Ubiquitinated protein levels remain high during ageing in C. elegans

A wealth of literature in different model organisms have shown that proteostasis declines with age, which results in the accumulation of aggregated proteins that generally carry polyubiquitin chains. In Koyuncu et al. (Nature, 2021), the authors use a relatively mild homogenization approach to analyze total polyubiquitinated protein levels longitudinally in C. elegans and found that the overall level of polyubiquitinated proteins decreases in wild-type nematodes. Specifically, the substantial presence of polyubiquitinated proteins in early adulthood markedly decreases at day 10 and 15 of adulthood. This finding represents the central basis of their study where they subsequently suggest that age-dependent decrease in protein polyubiquitination in wild-type animals is due to enhanced deubiquitination.
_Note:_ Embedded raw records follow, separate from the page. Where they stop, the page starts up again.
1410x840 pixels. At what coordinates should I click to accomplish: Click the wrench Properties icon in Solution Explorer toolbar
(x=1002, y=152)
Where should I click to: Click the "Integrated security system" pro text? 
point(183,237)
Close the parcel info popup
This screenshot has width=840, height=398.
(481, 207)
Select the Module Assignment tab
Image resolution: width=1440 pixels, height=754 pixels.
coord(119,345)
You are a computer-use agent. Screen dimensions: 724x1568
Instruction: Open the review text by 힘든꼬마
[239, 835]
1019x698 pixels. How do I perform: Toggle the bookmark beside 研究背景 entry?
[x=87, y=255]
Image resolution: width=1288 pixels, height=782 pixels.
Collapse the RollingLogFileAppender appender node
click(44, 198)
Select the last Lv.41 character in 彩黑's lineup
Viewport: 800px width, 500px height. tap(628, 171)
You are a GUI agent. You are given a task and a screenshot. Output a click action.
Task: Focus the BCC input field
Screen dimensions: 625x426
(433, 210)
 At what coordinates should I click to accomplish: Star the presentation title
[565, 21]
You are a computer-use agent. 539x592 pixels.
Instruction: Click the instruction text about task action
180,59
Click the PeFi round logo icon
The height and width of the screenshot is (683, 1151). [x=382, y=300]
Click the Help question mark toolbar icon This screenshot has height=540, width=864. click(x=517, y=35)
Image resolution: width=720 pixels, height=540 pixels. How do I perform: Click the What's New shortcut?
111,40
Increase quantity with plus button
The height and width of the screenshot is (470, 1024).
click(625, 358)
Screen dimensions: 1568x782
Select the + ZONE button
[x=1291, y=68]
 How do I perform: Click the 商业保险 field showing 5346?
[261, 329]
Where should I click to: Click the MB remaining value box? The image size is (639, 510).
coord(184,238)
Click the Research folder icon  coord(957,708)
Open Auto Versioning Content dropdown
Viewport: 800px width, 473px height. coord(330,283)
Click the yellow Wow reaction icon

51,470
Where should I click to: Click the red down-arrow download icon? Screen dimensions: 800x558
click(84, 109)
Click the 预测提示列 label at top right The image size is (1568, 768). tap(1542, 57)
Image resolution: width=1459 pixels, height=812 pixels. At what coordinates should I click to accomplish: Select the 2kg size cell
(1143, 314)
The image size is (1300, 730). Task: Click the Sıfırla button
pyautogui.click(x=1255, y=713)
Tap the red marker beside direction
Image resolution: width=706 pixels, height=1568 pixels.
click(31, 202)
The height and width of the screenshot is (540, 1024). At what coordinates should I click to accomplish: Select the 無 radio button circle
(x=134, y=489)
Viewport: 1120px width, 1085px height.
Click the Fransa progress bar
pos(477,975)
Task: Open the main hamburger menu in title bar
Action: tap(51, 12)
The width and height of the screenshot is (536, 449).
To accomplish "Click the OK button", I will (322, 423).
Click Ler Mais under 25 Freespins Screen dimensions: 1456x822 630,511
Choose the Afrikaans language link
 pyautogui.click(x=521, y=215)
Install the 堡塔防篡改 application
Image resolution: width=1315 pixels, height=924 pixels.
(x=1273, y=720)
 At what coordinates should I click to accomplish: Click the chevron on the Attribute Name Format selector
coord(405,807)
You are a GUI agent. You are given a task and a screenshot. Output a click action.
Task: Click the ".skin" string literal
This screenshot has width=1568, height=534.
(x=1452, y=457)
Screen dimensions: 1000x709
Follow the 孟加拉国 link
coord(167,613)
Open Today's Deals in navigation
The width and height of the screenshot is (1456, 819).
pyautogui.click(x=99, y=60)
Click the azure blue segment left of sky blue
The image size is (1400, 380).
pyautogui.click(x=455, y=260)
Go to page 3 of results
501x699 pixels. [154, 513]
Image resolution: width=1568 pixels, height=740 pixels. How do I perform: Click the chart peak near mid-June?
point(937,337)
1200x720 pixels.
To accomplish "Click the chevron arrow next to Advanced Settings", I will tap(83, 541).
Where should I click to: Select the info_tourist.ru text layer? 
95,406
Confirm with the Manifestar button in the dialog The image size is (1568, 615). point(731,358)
Here, we find that the mild homogenization of C. elegans used in Koyuncu et al. fails to properly extract all C. elegans proteins, because it largely omits relatively insoluble proteins in the pellet. When we perform complete homogenization of wild-type nematode proteins using SDS, sonication and heat, we unequivocally observe that polyubiquitinated protein levels do not decrease with age in C. elegans. Overall, the levels of polyubiquitinated proteins remains relatively constant post-reproduction. Therefore, our findings invalidate the main conclusion of Koyuncu et al. that the ubiquitinated proteome is rewired during ageing and demonstrate that C. elegans harbor polyubiquitinated proteins throughout their lifespan.